Here, we investigate PE to correct the recurrent SBDS mutation in hematopoietic stem cells (HSCs). Using K562 cells engineered to carry SBDS c.258+2T>C, we observed that correcting the mutation alone (using a +3C>T pegRNA) was relatively inefficient, with 5.3% prime edits. We evaluated pegRNAs that introduced additional intronic substitutions predicted to evade MMR and preserve splicing and identified a pegRNA that when employed as PE2-type editing (without a second gRNA nicking the opposite strand) achieved 45.2% precise edits, resulting in efficient rescue of full-length SBDS transcript expression. Compared to PE3-type editing, PE2-type showed a similar editing efficiency but a markedly improved precise edit-to-indel ratio (120:1 vs. 18:1). Mouse embryonic fibroblasts (MEFs) engineered to carry a humanized intron 2 segment containing the c.258+2T>C mutation in the cognate mouse Sbds locus (c.199+2T>C) recapitulate the splicing defect (Peters et al. ASH 2022). PE resulted in efficient editing (68%), rescue of SBDS mRNA and protein expression, and normalization of the polysome profile including the 60S:80S ratio and translation rate as assessed by OP-Puro incorporation in Sbds c.199+2T>C homozygous MEFs and in SDS patient-derived fibroblasts.

In 3 healthy donor CD34⁺ HSPCs, PE achieved 29±4% editing efficiency at the SBDSP1 pseudogene, which harbors the c.258+2T>C SBDS sequence, with undetectable editing of the nonmutant SBDS gene, consistent with the exquisite precision of PE.

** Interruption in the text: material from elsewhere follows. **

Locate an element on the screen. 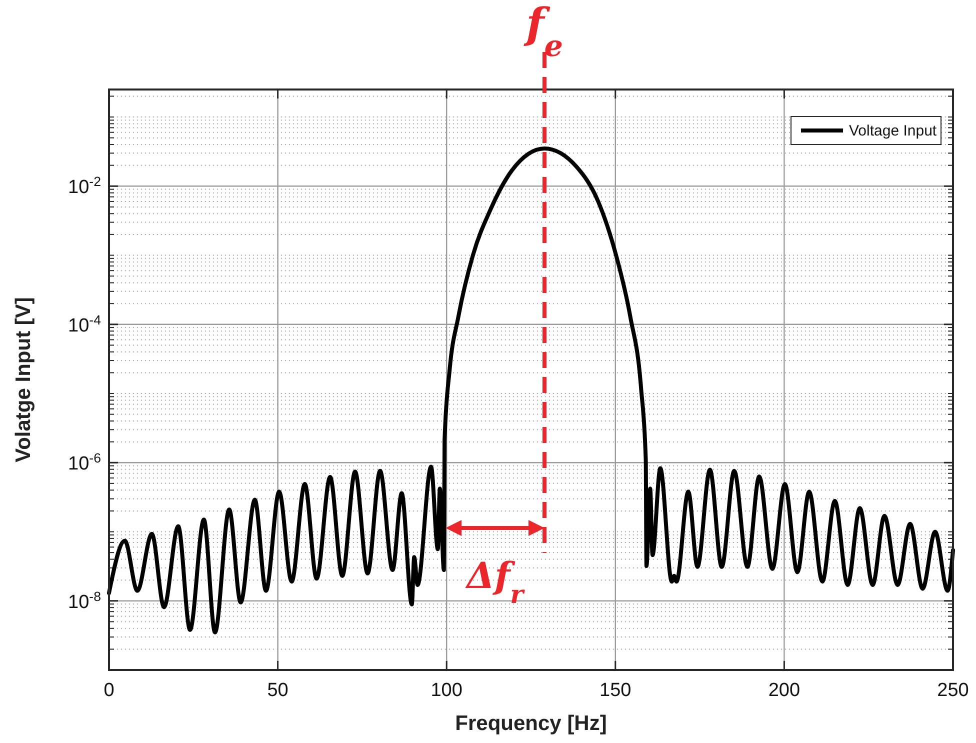 This screenshot has height=743, width=976. x-axis-title: Frequency [Hz] is located at coordinates (531, 724).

Peripheral blood CD34+ HSPCs were mobilized from a patient with SDS due to compound heterozygous SBDS c.258+2T>C and c.183_184del TAinsCT (p.K62*) mutations. After mobilization with G-CSF and plerixafor, 28 CD34+ HSPCs per mcL were mobilized and 3 blood volumes were processed by apheresis yielding 2.3x10⁶ CD34+ HSPCs per kg. The patient harbored 2 somatic clones carrying TP53 mutations: c.524G>A (3.4% VAF) and c.535C>T (3.8% VAF).

Ex vivo PE with PEmax-La mRNA and synthetic pegRNA electroporation produced 30% prime edits of SBDS. Using the same number of starting HSPCs allocated to each condition, untreated control and PE treated SDS patient cells were infused to NBSGW mice. Peripheral blood analysis showed increased human chimerism at 9 and 17 weeks in PE treated compared to untreated controls. In bone marrow, human chimerism was 14% in unedited recipients compared to 52% in PE-treated recipients. The edit frequency in PE-treated recipients increased from 30% in the infused HSPCs to 78% in the engrafted BM cells. Single cell RNA sequencing analysis showed that PE treatment rescues multilineage hematopoiesis and reverses ribosomal biogenesis and TP53 intrinsic apoptotic signaling gene expression signatures. Secondary transplantation showed a 12.4-fold increase in long-term repopulation capacity after PE treatment. SBDS edit frequency was 90% in engrafted secondary recipients. We further evaluated the impact of PE on the somatic TP53 mutant clones. In the controls, TP53 mutation frequency remained stable at 14% after engraftment compared to 15% in input HSPCs. In contrast, after PE treatment, the TP53 mutation frequency decreased from 19% in input HSPCs to 5% in engrafting cells. Colony-forming unit (CFU) analysis from engrafting HSPCs showed that 3 of 15 colonies lacking SBDS editing had a TP53 mutation (20%), while only 1 of 87 colonies with SBDS mutation correction showed a TP53 mutation (1.1%), suggesting that SBDS mutation correction counter-selects for engraftment of TP53 mutant HSPCs.

Together, these results demonstrate a near-universal and efficient PE approach with high product purity that corrects the recurrent SBDS c.258+2T>C mutation and restores hematopoietic engraftment function in SDS patient HSPCs.